Friday, April 20, 2012

The Wonders of Numpy

I originally envisioned this post to be somewhat of a wall of code which would show just how ugly you can actually write code that works (see the public gist for that) but without the checks to see that it does what I want it to do. I've been parsing text lately - a weird and wonderful combination of taking the molecular orbital (MO) coefficients of a calculation and transforming them into a new basis set to calculate spin-spin coupling constants. This involves reading the input file to get the basis set exponents of the uncontracted basis set and matching them with the corresponding MO coefficients and generate a new segmented contracted basis set.

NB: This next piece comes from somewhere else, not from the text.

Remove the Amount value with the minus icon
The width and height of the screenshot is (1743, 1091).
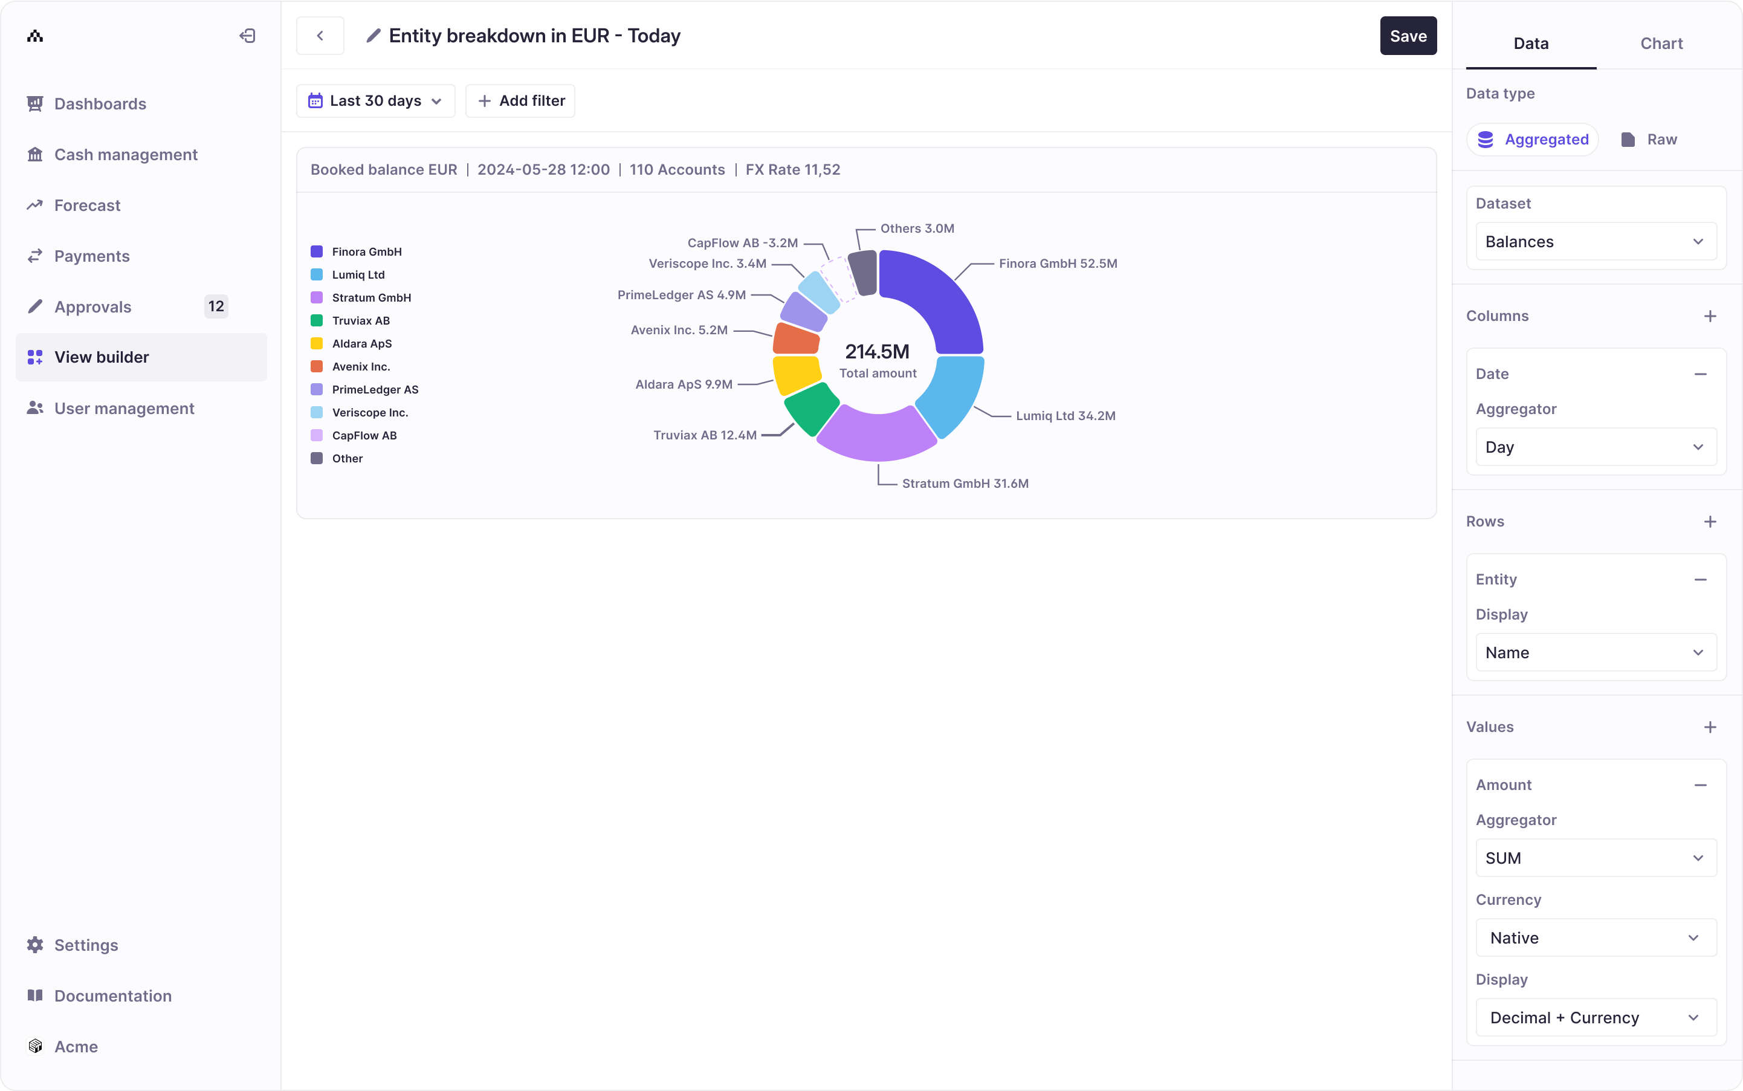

In the table below we have a segmented basis set where the primitive gaussian type orbitals (PGTO) are combined into contracted gaussian type orbitals (CGTO). In this case, we have a basis set with three degrees of freedom (three CGTOs) down from five degrees of freedom (five PGTOs). Dark fields in the table shows coefficients whose value are larger than zero. Bright fields are zero.

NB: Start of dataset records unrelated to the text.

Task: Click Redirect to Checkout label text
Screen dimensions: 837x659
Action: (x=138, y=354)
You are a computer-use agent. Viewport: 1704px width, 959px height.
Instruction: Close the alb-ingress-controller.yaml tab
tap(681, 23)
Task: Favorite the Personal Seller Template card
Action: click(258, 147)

So the PGTOs are obtained from the .mol file (I'm using Dalton for this) using the script found in the gist since it is used anyways to generate the new basis set. The CGTOs are obtained from an RHF calculation (see the hf.dal file in the gist) using the script.

The problem with the design of a new basis set is to choose how many of the PGTOs to use in a CGTO, for instance, why choose three PGTOs in CGTO1? Since the number of PGTOs is not too overwhelming, I've gone ahead and made a general solution so I have the possibility to test all cases. The main problem then boiled down to: given an N x N matrix with zeros (notice that there are many zeros in this matrix), how do I overwrite subarrays (3 x 1 in this case) in Numpy so I can insert a specific number of coefficients to make CGTO1 from PGTO1 to PGTO3? and how to I make CGTO2 and CGTO3 couple with PGTO4 and PGTO5 using identity matrix inserted at the correct spot?

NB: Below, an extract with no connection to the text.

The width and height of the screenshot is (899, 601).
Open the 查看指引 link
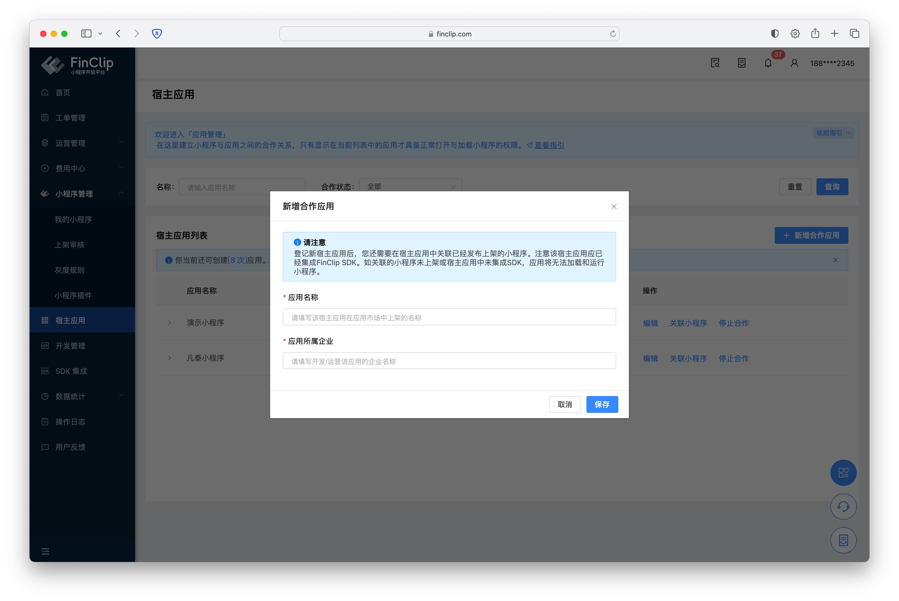tap(549, 145)
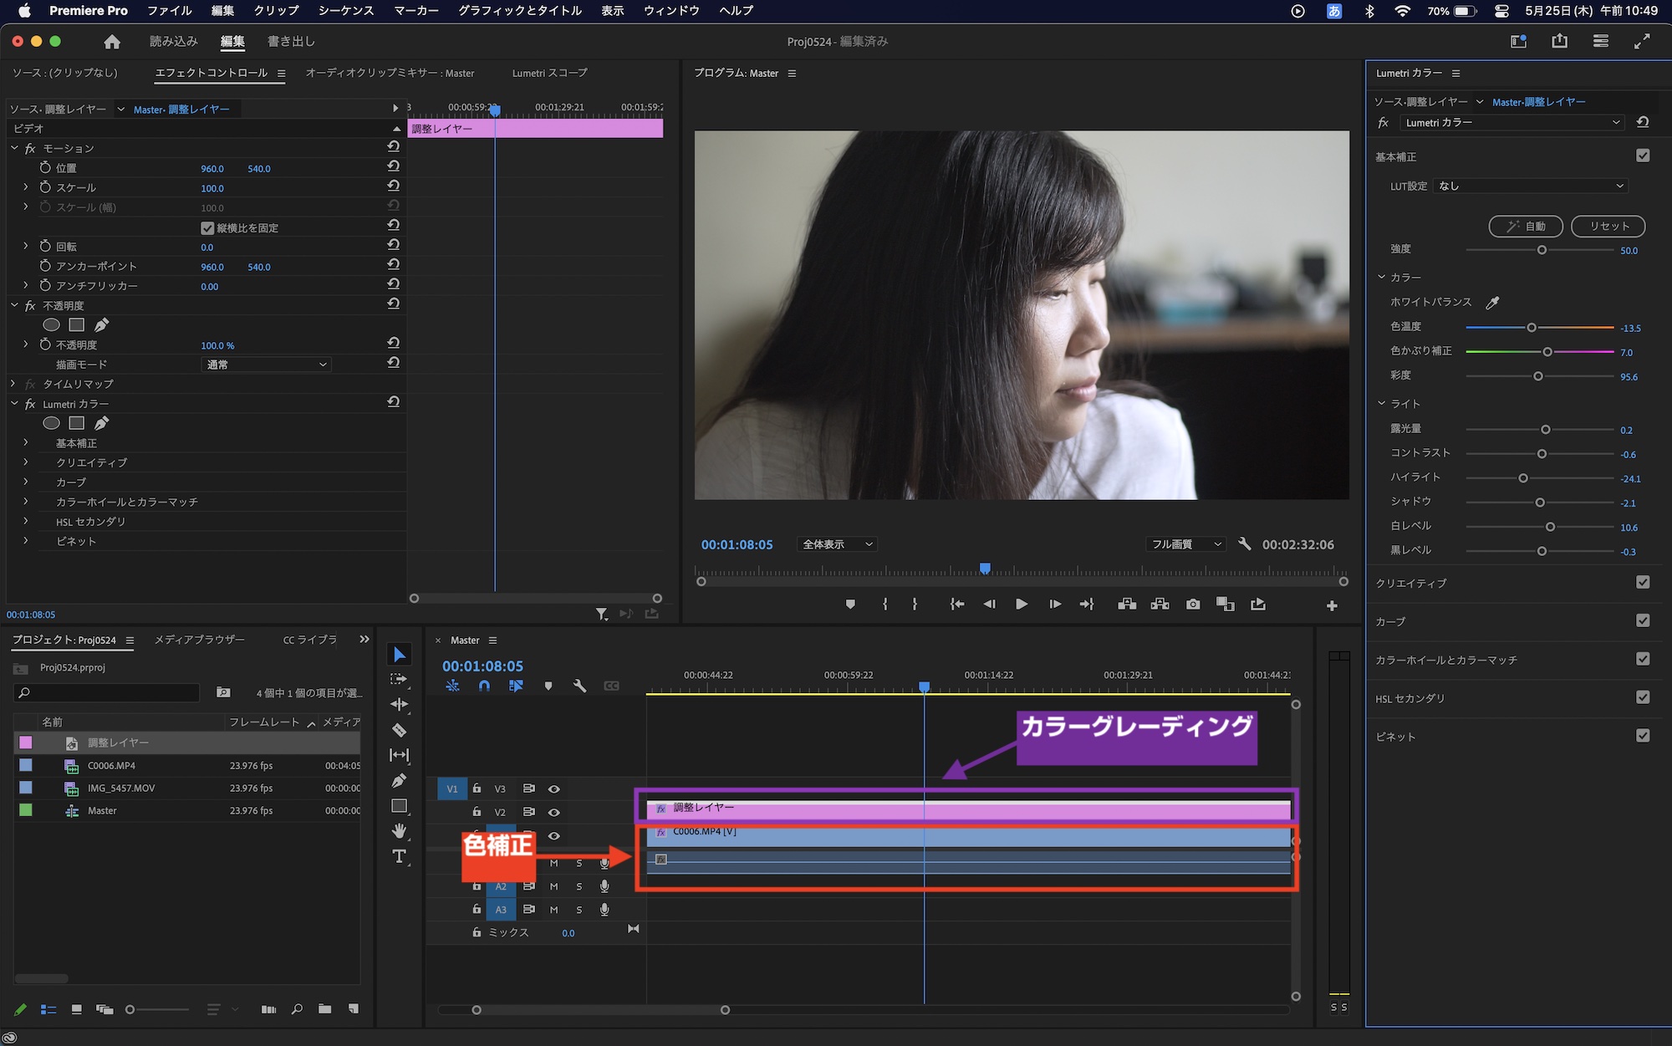Click the リセット button

point(1608,226)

The trick is to make use of Numpys excellent (and very difficult) features known as boolean masking where a matrix filled with True or False will extract the corresponding values and one is able to assign to them. In the end, we need to remove excessive columns and I've found my head can do that easily by doing a transpose of the matrix, remove the unneeded rows (using a simpler Numpy/python logic which I know by hand) and transpose it back.

This was one of the more difficult issues, but at least I can now generate a multitude of basis set calculations and examining my property of interest in a matter of seconds. Numpy rocks, but I think I could grow old trying to learn all the awesome features it has.